[WHAT IS NEEDED]:
Up to and including the line that contains "Open Tab 3 The", repeat each line of the data exactly, starting from the first.

[RECORD EXCERPTS]:

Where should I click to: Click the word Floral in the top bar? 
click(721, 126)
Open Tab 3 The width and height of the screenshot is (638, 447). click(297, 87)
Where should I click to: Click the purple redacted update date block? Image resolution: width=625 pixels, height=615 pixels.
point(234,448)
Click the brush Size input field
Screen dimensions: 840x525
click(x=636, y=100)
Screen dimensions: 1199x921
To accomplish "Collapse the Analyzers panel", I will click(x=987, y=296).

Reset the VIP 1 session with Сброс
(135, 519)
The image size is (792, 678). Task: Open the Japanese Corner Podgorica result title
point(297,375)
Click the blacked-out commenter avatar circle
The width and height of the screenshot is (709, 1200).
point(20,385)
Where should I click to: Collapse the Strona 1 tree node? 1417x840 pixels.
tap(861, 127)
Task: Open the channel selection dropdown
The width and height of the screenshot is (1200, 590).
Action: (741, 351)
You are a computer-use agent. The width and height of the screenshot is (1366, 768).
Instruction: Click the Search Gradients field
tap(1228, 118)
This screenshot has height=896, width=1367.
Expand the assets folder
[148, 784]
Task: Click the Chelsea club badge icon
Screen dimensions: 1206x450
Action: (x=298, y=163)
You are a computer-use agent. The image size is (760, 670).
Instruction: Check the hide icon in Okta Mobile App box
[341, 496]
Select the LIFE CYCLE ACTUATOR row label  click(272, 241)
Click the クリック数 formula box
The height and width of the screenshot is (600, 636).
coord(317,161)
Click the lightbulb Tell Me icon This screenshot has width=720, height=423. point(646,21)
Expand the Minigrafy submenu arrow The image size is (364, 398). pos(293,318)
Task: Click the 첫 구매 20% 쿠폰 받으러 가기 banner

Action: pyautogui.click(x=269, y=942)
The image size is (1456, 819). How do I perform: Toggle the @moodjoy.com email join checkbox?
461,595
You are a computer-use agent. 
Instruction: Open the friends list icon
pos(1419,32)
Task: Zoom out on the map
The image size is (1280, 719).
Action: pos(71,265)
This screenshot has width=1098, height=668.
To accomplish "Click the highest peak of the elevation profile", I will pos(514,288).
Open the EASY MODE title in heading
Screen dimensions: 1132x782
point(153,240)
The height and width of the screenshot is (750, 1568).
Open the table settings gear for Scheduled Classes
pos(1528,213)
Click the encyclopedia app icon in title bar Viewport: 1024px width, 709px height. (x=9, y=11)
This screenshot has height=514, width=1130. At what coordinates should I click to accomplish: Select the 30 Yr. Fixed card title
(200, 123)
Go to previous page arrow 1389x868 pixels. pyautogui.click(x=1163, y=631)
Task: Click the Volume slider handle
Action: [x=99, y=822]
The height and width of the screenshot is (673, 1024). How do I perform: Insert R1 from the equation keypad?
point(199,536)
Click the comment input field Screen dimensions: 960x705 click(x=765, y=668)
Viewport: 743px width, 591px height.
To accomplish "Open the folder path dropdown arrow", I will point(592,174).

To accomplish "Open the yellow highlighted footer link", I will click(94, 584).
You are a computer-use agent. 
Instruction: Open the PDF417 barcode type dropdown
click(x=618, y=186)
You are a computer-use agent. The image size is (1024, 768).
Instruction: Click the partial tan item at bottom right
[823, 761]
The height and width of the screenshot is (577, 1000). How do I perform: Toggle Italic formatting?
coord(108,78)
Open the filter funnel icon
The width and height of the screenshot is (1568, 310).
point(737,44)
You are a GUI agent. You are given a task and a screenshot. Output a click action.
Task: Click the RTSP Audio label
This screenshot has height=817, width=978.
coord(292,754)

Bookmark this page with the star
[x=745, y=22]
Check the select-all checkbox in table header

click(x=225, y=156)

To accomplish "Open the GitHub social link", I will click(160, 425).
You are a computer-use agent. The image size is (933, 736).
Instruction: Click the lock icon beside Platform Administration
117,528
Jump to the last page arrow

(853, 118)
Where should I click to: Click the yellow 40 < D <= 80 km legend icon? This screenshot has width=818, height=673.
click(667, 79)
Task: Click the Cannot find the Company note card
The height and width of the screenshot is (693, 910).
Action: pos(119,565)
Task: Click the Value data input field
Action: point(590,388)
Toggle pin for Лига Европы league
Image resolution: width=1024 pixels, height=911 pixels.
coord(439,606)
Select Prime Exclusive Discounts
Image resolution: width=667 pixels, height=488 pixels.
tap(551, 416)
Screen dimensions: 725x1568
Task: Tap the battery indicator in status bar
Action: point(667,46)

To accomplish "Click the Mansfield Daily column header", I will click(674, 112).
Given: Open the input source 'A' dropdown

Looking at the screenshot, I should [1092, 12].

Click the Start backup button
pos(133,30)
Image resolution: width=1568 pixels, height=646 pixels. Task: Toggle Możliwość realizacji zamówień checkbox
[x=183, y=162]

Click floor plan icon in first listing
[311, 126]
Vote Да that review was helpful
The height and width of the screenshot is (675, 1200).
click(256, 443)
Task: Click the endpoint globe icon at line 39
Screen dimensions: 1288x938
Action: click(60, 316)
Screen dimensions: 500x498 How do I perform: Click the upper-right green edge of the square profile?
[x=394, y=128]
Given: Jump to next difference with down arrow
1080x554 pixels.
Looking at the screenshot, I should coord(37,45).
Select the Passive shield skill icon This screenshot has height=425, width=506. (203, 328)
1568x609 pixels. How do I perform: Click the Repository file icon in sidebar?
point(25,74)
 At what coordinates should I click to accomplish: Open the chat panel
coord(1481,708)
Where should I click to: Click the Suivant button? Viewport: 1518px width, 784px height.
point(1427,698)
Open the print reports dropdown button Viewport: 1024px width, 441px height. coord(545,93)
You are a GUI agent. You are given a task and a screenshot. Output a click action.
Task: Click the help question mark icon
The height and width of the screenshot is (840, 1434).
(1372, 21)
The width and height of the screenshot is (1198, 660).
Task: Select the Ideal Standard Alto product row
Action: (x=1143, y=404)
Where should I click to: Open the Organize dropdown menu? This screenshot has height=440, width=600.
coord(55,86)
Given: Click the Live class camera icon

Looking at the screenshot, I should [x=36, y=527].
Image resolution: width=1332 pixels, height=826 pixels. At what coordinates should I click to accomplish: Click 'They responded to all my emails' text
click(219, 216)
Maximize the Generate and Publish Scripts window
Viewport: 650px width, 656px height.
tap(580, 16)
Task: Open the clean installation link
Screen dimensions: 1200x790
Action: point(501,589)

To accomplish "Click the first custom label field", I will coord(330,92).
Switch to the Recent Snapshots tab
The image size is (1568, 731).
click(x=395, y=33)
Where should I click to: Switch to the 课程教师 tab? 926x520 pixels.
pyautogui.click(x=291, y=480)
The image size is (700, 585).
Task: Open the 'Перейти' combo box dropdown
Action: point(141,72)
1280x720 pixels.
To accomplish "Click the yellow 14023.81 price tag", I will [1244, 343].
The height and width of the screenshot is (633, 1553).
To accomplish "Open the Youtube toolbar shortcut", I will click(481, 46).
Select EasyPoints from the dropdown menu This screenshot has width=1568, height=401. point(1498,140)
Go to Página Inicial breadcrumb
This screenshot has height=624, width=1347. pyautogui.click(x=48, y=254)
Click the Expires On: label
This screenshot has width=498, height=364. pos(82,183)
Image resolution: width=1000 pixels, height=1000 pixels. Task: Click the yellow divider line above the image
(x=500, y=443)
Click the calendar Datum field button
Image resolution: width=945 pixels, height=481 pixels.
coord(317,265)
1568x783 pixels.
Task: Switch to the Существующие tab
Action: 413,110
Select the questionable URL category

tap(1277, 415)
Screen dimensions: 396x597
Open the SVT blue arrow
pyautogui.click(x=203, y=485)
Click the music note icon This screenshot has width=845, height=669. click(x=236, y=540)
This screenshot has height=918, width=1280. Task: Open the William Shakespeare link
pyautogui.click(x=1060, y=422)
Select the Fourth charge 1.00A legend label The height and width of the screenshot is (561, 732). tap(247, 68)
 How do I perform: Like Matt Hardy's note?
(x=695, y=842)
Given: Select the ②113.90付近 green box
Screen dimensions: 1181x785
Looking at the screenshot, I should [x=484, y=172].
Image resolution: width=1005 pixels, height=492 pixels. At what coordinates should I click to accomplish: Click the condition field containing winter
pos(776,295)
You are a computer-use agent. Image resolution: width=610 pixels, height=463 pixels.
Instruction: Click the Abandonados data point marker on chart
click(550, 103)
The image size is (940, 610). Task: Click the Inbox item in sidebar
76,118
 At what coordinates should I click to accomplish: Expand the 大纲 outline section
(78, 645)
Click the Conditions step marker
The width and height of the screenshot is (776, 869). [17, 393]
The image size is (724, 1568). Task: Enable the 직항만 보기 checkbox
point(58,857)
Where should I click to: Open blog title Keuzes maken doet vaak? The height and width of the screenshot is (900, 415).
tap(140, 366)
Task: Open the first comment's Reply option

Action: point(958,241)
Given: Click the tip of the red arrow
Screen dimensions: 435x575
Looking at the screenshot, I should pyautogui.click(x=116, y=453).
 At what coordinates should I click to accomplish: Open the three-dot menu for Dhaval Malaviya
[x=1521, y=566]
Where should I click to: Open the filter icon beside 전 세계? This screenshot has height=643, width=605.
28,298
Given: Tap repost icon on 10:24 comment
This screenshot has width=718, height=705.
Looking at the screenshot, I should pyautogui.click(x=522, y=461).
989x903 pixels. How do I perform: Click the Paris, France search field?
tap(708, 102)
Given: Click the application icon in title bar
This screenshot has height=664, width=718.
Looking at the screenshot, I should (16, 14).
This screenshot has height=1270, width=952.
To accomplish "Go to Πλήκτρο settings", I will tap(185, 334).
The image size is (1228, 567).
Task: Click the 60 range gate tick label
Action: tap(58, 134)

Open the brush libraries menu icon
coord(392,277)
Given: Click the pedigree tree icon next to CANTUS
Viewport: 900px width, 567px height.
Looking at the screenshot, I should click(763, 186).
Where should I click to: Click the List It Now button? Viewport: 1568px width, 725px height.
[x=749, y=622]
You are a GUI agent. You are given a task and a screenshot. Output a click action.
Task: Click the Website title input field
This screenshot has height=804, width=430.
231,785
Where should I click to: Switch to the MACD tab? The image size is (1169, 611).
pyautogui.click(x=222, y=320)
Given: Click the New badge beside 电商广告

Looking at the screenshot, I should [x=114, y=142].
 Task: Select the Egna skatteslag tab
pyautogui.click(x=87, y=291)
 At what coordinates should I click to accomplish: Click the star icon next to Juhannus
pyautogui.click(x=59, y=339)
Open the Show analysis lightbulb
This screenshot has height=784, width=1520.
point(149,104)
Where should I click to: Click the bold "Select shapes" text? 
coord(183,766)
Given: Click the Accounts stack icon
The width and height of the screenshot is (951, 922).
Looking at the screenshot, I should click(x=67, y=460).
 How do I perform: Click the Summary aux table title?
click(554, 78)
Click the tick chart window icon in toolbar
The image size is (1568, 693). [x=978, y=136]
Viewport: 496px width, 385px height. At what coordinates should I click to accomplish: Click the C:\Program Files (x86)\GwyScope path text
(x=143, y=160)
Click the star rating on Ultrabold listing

[WRITTEN ANSWER]:
Where should I click to: Click the word Floral in the top bar? 
click(721, 126)
Open Tab 3 The width and height of the screenshot is (638, 447). click(297, 87)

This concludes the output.